With all these parameters and configurations set, let’s initialize the
PyMica class with the methodology set to ‘mlr+id3d’.
mlr_id3d_method = PyMica(methodology='mlr+id3d', config=config_file)
The data we’ll use for interpolation is the same as the one used in the
mlr+id2d section. Then, let’s call the interpolate class method.
data_field = mlr_id3d_method.interpolate(data)
Now, we can get a quick look of the data_field array using
matplotlib.
import matplotlib.pyplot as plt
plt.imshow(data_field)
plt.colorbar(label='Air temperature (\u00b0C)')
Finally, we can save the result into a GeoTIFF file using
pymica.pymica.PyMica.save_file() from PyMica class.

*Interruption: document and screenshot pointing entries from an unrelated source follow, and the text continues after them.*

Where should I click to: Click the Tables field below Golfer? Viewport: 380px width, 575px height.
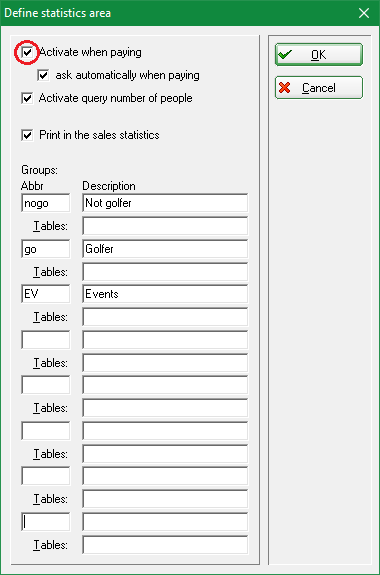point(165,272)
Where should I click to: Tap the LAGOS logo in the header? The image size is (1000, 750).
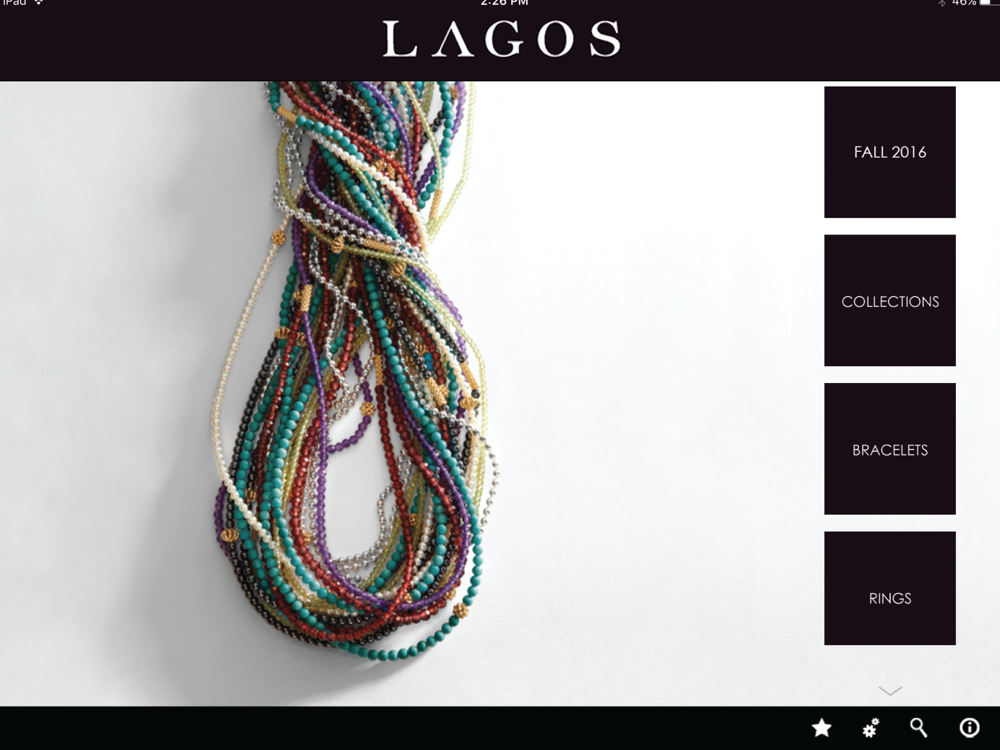point(501,39)
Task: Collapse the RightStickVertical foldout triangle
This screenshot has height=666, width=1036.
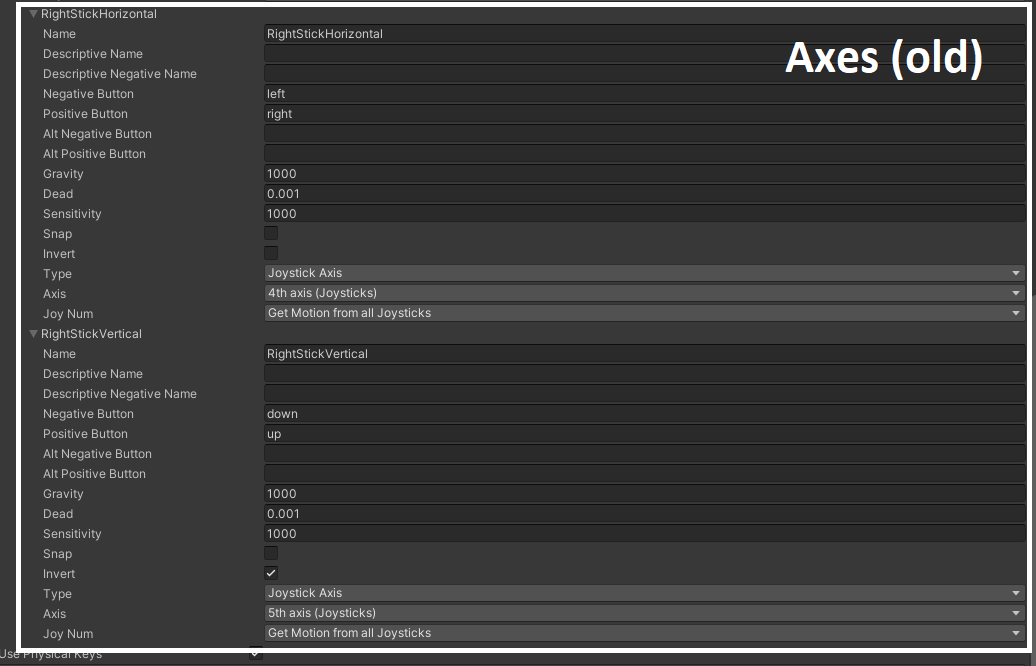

mlr_id3d_method.save_file("sample-data/results/mlr_id3d.tif")
We have now completed this tutorial on how to interpolate station data
using the mlr methodology combined with residuals correction
(id2d and id3d). You can experiment with changing the
variables_files in the configuration dictionary to observe how the
behavior of each variable affects the interpolation result.